All of these are write-in comments from horse owners responding to the 2009 Unwanted Horse Survey about the neglect and abuse of horses that they have seen nationwide. The United States has about 100,000 unwanted horses every year, according to the Journal of Animal Science. That number has been climbing over the years for a number of reasons, including the economic downturn and the closure of the nation’s last horse processing facilities in 2007, said Dr. Leah Dorman, director of food programs at OFBF’s Center for Food and Animal Issues.
“It’s a real problem and one that’s not solved easily,” she said. Ohio ranks sixth nationwide in number of horses.
More than 90 percent of participants in the 2009 Unwanted Horse Survey believe the number of unwanted horses, as well as those neglected and abused is increasing. About 87 percent said that in the past year unwanted horses have become a “big problem” compared with only 22 percent three years ago.
Survey participants said the top contributors to the problem of unwanted horses were the downturn of the economy, closing of the nation’s processing facilities, change in breed demand/indiscriminate breeding and high cost of euthanasia.
The USDA has been ordered to stop inspecting horse processing plants, Dorman said.
The United States has 326 rescue or sanctuary facilities with a total capacity of 13,700 horses per year, Dorman said.
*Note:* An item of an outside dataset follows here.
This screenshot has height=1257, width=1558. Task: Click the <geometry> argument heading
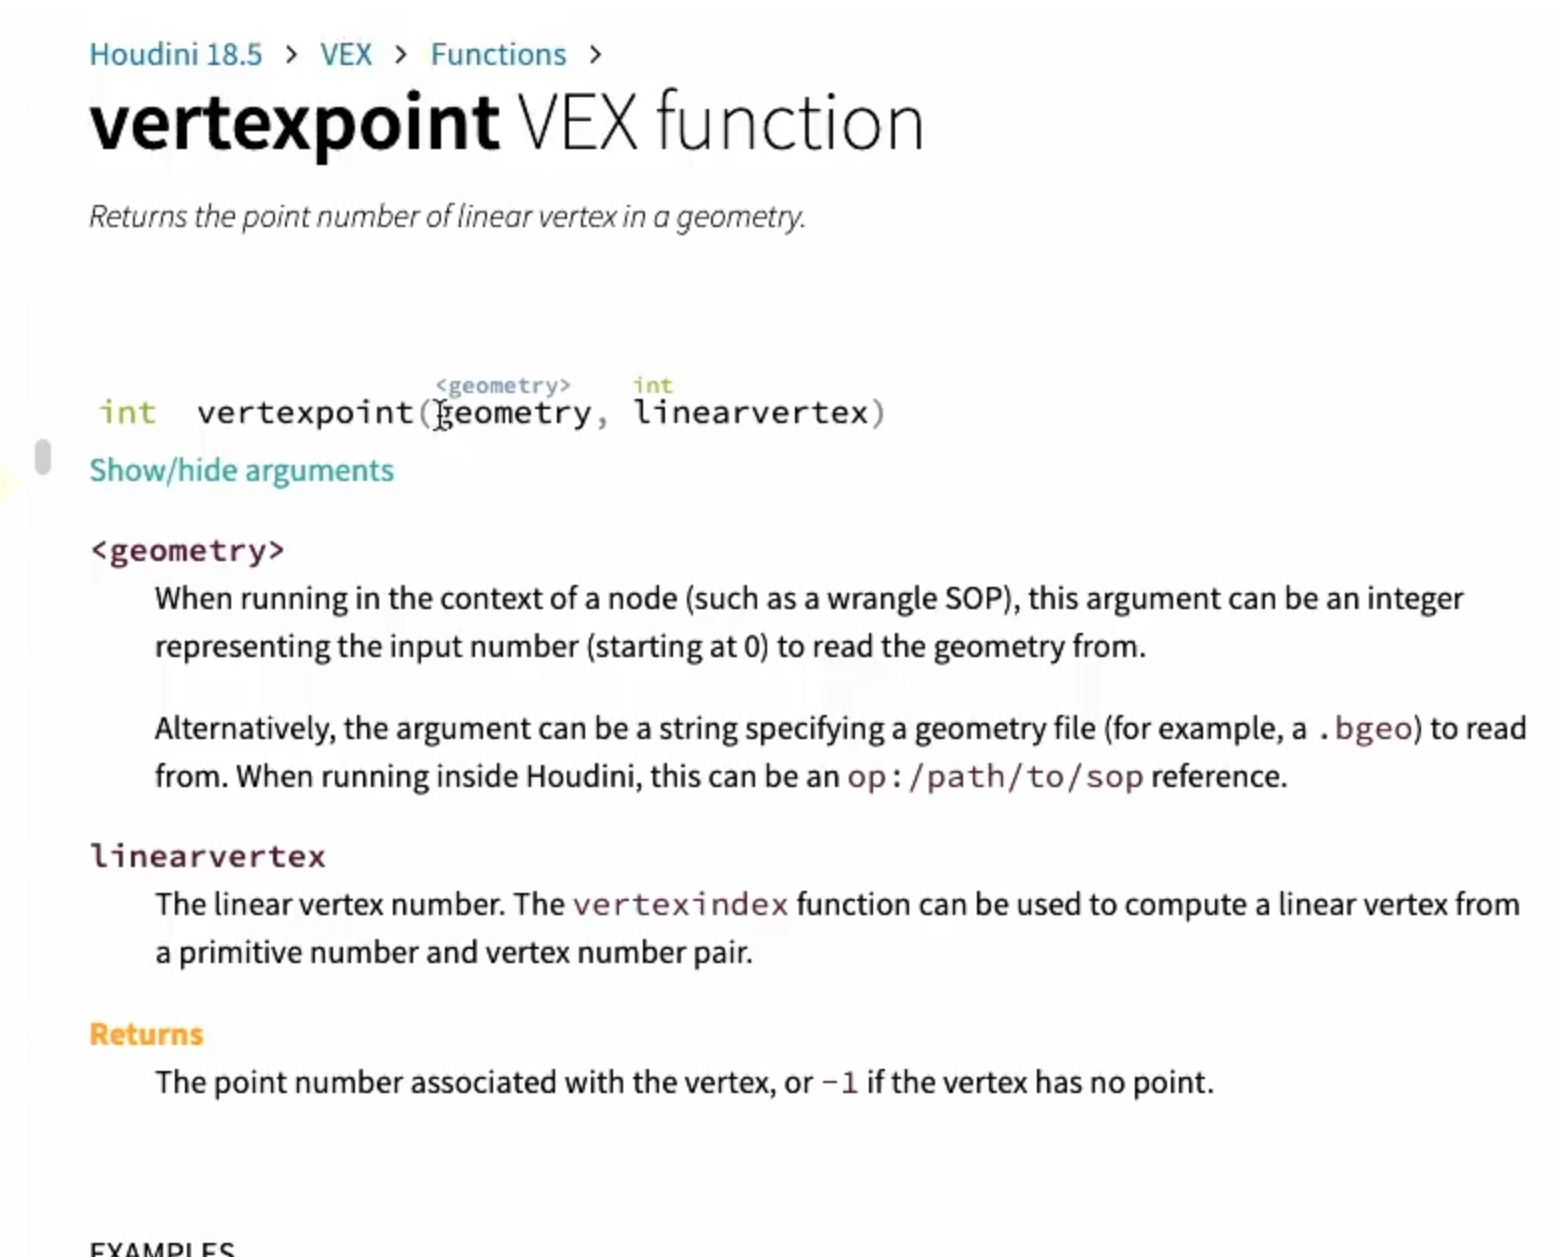pyautogui.click(x=187, y=551)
Six out of 10 rescue facilities that were surveyed in 2009 said they are at near or full capacity, turning away 38 percent of horses brought to them. Rescue, retirement and adoption facilities have an average budget of $2,300 per horse, so the industry needs a minimum of $25.7 million just to care for the horses that are currently being turned away, according to the survey.
“Not only is there not enough capacity for horses in rescue or sanctuaries but funding is a huge issue,” Dorman said. “Equine shelters are different than dog and cat shelters because they don’t get any local dollars, while some small animal shelters do.”
When horses are euthanized, Ohio allows four methods of carcass disposal: rendering, burial at least four feet deep (including landfills), composting or incineration. The average cost of euthanasia and carcass disposal is $385 – much lower than the cost of donating a horse. Many facilities that take in horses require owners pay for veterinary examinations, transportation costs, several months boarding fees and adoption fees.
Ohio also has 10 horse auctions with one that sells to dealers who transport the horses to other countries for processing and human consumption, Dorman said. That auction has been picketed by activists who are trying to get legislators to outlaw the transportation of horses for slaughter.
“Although people want to complain about horse auctions, they’re really fulfilling a need, if they are properly managed. What if the auction wasn’t there? How many more horses would we have that are not wanted and not have an outlet for?” she said. “We need to get over the ‘ick’ factor and make humane horse processing part of the solution.”